• **Given exercise**: In the lab-day post about API frameworks, why did the author limit the work to setting up a fresh project and getting GET and POST routes working? Reply in one to three sentences.

>> start Passage given

At Iteam we dedicate one friday of every month to experiment and learn. We call these fridays "lab days". Since I have been working with mostly .NET stuff lately I thought I would take the time to freshen up on API frameworks and nodejs today. So I decided to spend a day to build a simple API using each of GraphQL, gRPC and OpenAPI and then sum up whatever thoughts I would have at the end of the day.

With time being very limited I focused on what the experience is setting up a fresh project and getting GET + POST routes working. This is in no way a deep analysis.

My lab code is available on GitHub.


I have some previous experience working with GraphQL backends so this was not completely new to me. I think GraphQL adds a pretty nice layer of control between the backend and frontend(s) and the built-in query tool is wonderful. When working with other developers GraphQL makes it easy to discuss the API.

The documentation is good and there are plenty of examples out there to learn from. What I do not like about it is that when I do something wrong I often get error messages that are hard to decipher. GraphQL has a bit of a learning curve to it but I think it is worth the time and effort.

One thing I enjoy about GraphQL is the built-in query tool (and Insomnia having that feature as well). Once I was up and running it was easy to build queries. I also think working with GraphQL is structured and it is easy to add comments to the schema. It is also easy to find examples and documentation online.

What I dislike about GraphQL is that the query language has a bit of a learning curve. Especially since some of the error messages you get when you are a newbie can be quite hard to decipher. I also get the feeling that some of the query syntax is a bit repetitive.

>> end Passage given
>> start Data extract

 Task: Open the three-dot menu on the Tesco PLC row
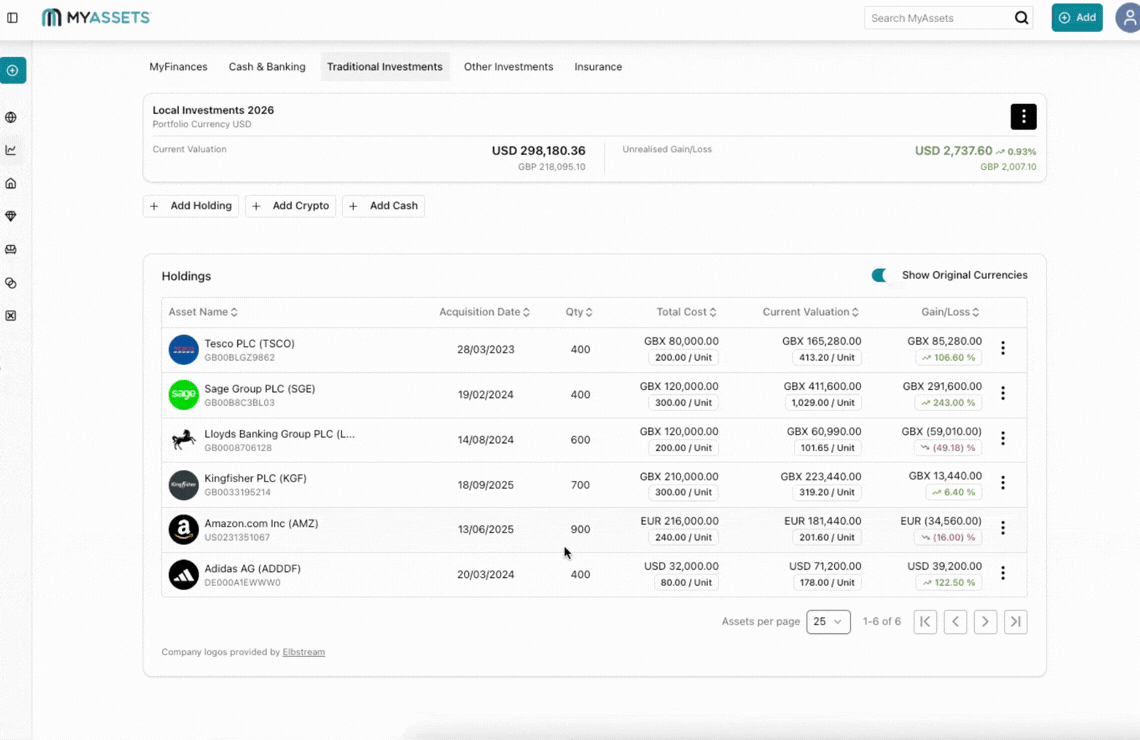[x=1003, y=348]
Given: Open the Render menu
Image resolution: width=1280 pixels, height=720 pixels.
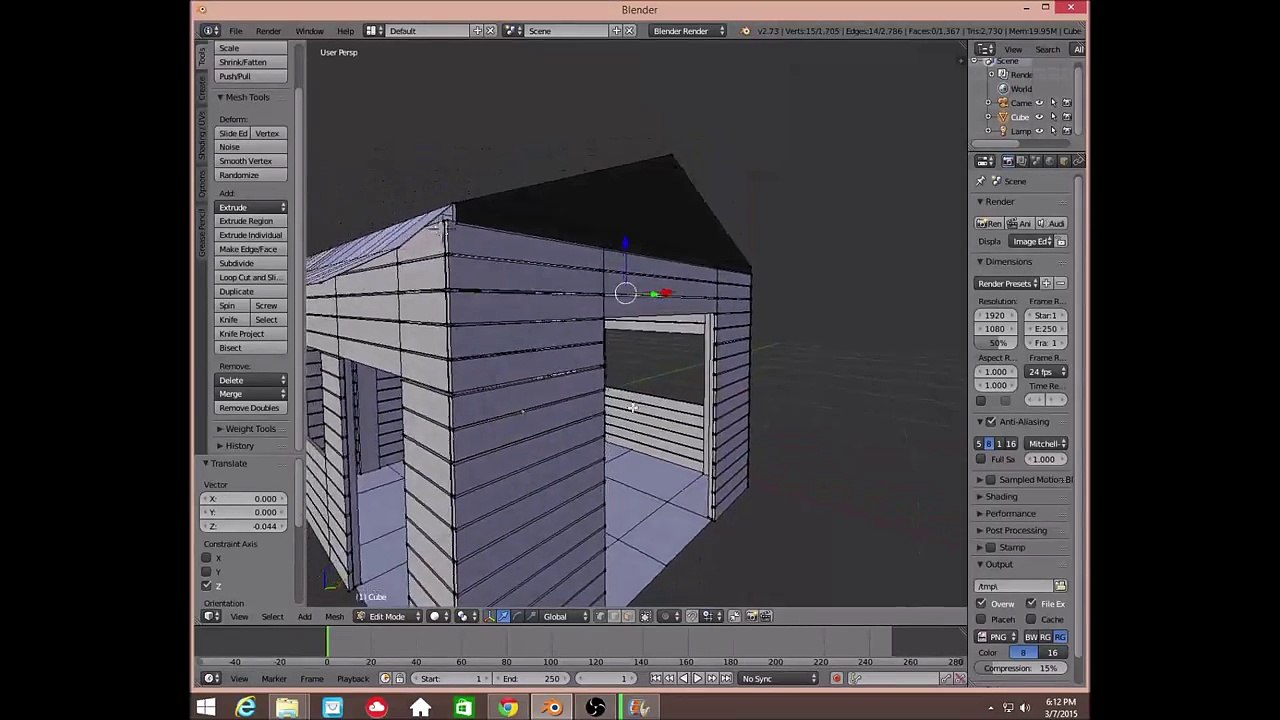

>> end Data extract

• **Complete answer**: Time was very limited, so the author focused only on what it is like to set up a fresh project and get GET and POST routes working. The post calls the result in no way a deep analysis.